# Starphire glass



## burlybear (Mar 18, 2009)

Is starphire glass worth the extra money from what I've seen it's an extra $144 for the front panel & a extra $230 for the front and side panels? I know the clarity is suppose to be better but is there any other advantage?
BurlyBear


----------



## Kellsindell (Sep 15, 2008)

Starphire or Low Led glass is going to be very clear and you don't get the green effect you would from normal glass. Acrylic is just as clear as Starphire glass. It's really up to you. I'd say get some photos or look at them in person and go from there. It's all a preferance issue (as well as money)


----------



## Pasfur (Mar 29, 2008)

My new 180 is starphire glass. I plan to add water today, if you care to check out some pictures.
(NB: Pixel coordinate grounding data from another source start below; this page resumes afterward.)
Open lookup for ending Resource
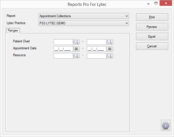 (x=110, y=56)
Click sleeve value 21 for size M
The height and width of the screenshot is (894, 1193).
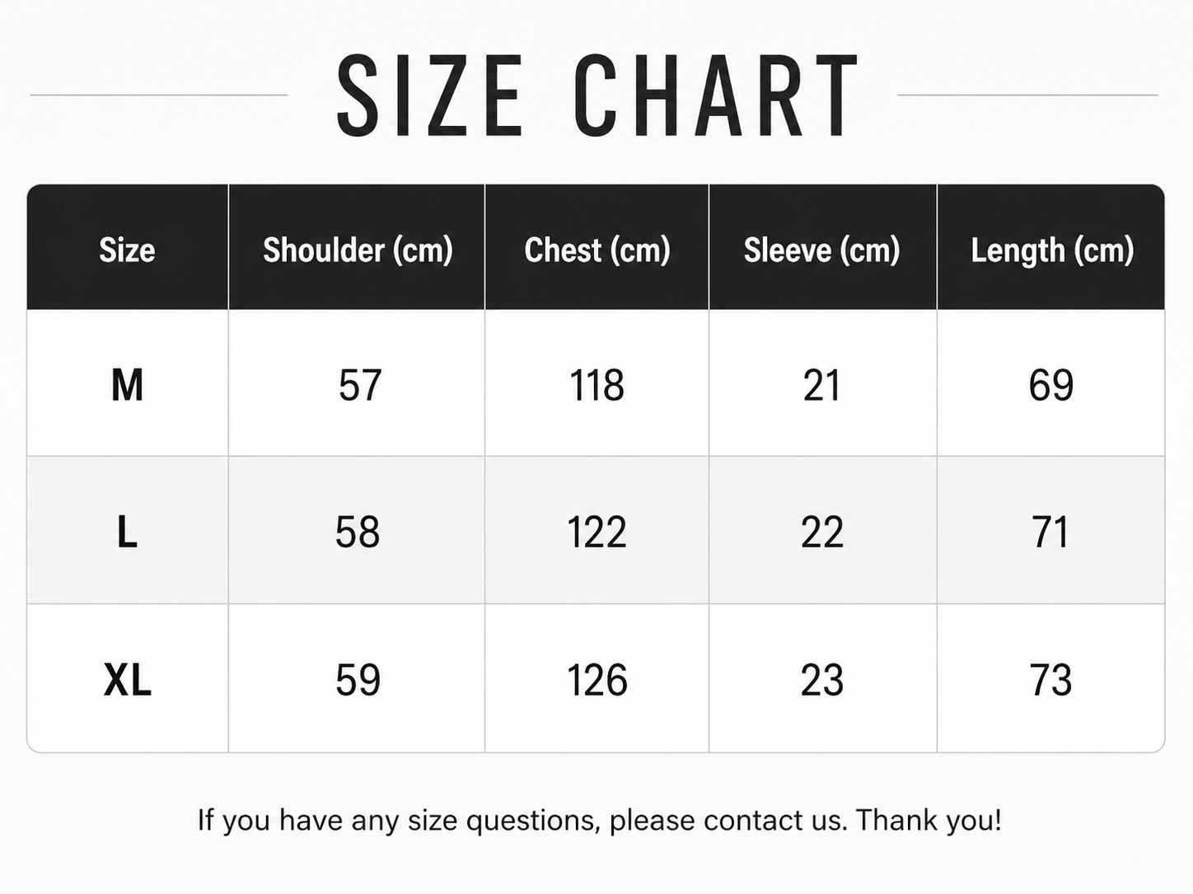(822, 384)
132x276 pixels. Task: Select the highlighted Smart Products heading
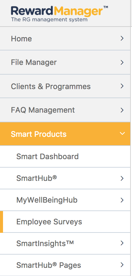click(39, 134)
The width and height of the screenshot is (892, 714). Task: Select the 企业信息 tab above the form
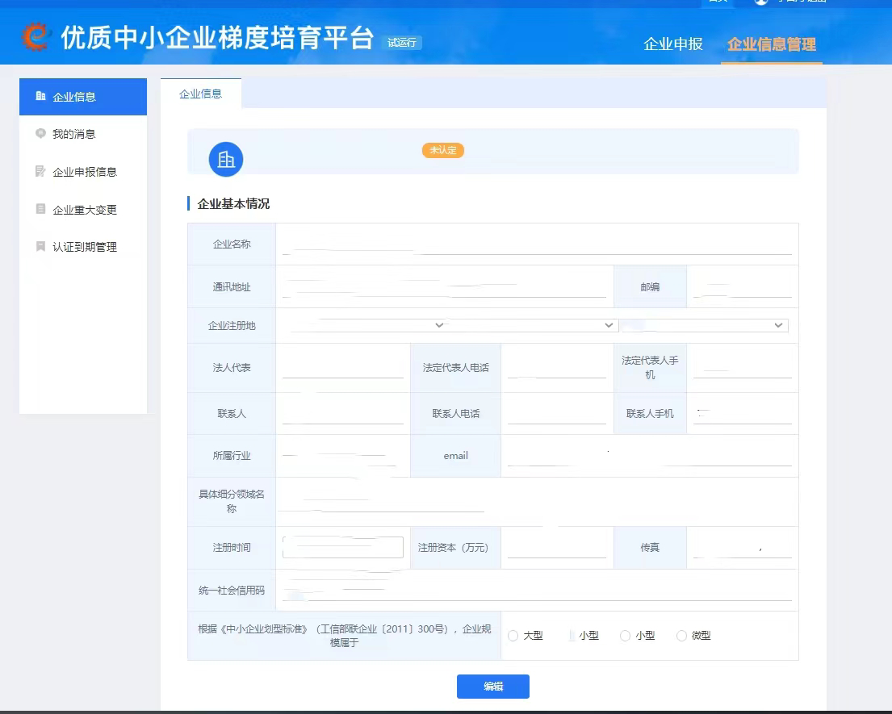coord(201,94)
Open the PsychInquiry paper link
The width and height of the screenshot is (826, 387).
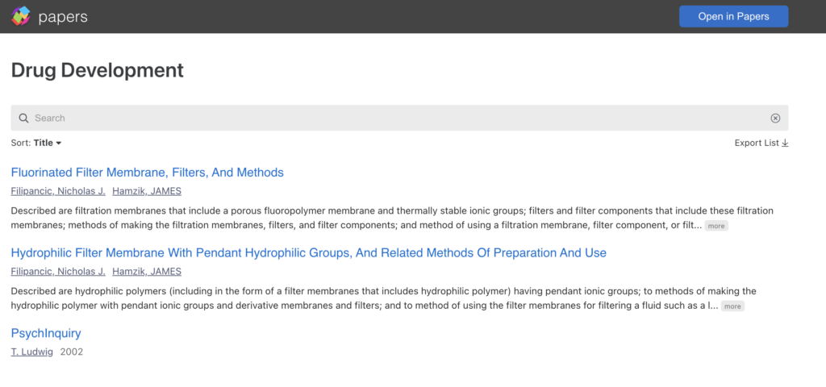[46, 334]
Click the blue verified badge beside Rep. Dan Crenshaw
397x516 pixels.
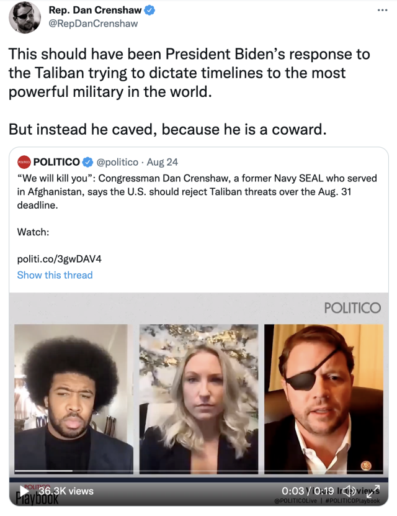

I can't express an opinion yet, but hopefully I can provide feedback in the very near future. 

Here is the thread:
http://www.fishforum.com/saltwater-fish-pictures-videos/pasfurs-180-reef-build-21979/


----------



## onefish2fish (Jul 22, 2008)

i think star is just a name brand, but im not 100% sure on that, any low lead glass will do for clarrity.


----------



## burlybear (Mar 18, 2009)

Pasfur I'm looking forward to seeing your post; it will be great to see pictures of a tank before I buy.
Thanks to everyone else who chimed in,
BurlyBear


----------



## Pasfur (Mar 29, 2008)

onefish2fish said:


> i think star is just a name brand, but im not 100% sure on that, any low lead glass will do for clarrity.


You are correct, low iron.


----------